Apartó alguna de las bolsas de John Lewis, llenas, según vio, de pequeños pantalones y calcetines para sus hijos, y se sentó pesadamente en el sofá. Sabía que su aspecto era sucio y desaliñado. Lucy parecía estar al borde de las lágrimas. Su día de paseo por la ciudad se había echado a perder.
—Supongo que no me lo has contado porque sabías que haría esto —dijo por fin con un nudo en la garganta.
—Puede que se me haya pasado por la cabeza.
—De acuerdo, lo siento —contestó ella con rabia y con los ojos brillantes por las lágrimas—. Pero esa bruja, Stick… Dios, dime que nunca más vas a volver con ella. Por favor, solo dime eso.
—No voy a volver con ella.
—¿Dónde estás quedándote? ¿En casa de Ilsa y Nick?
—No. Tengo un apartamento pequeño en Hammersmith. —El primer lugar que se le ocurrió relacionado, ahora, con la indigencia—. Un estudio.
—Oh, Stick… ¡Ven a quedarte con nosotros!
Tuvo una visión fugaz de la habitación de invitados toda de azul y de la sonrisa forzada de Greg.
—Luce, estoy bien donde estoy. Solo quiero seguir con el trabajo y estar un tiempo solo.

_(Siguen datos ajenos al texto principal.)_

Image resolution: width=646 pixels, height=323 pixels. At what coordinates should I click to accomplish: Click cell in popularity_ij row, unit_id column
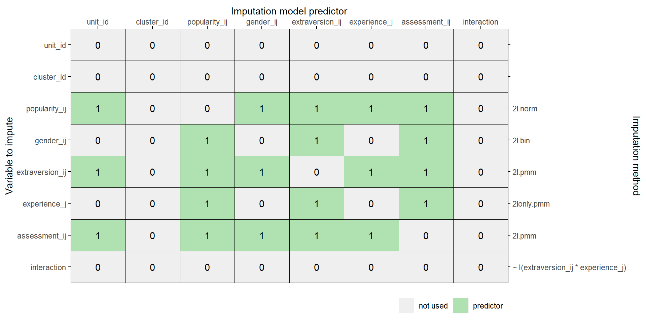(98, 109)
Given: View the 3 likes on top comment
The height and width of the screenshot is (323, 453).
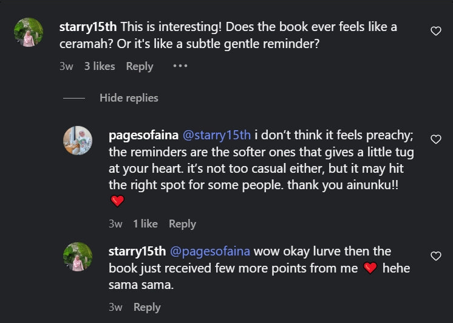Looking at the screenshot, I should click(x=100, y=66).

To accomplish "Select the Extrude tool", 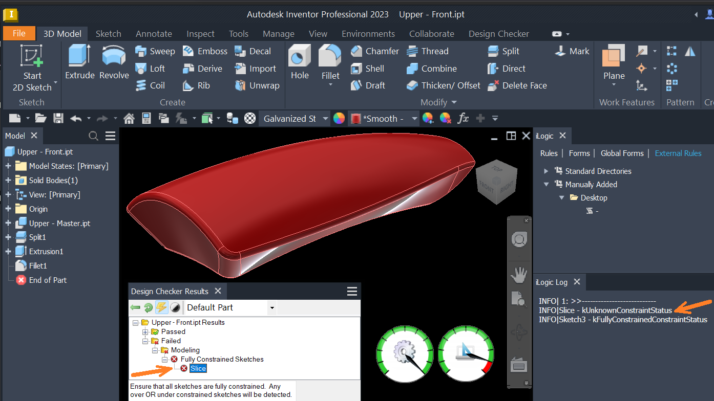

Tardó otra media hora en hacer que se fuera de la oficina. Ella se sentía culpable por haber perdido los estribos. Disculpándose, trató de justificarse, lo cual provocó otra diatriba sobre Charlotte. Cuando por fin decidió marcharse, él la ayudó a bajar con las bolsas, consiguiendo distraerla de las cajas con todas sus pertenencias que seguían en el rellano, y finalmente dejándola dentro de un taxi negro al final de Denmark Street.
La cara de ella, redonda y manchada de rímel, se volvió hacia él desde la ventana de atrás. Strike se obligó a sonreír y la despidió con la mano antes de encender otro cigarro, pensando que la idea que Lucy tenía de la compasión era peor que algunas de las técnicas de interrogatorio que él había usado en Guantánamo.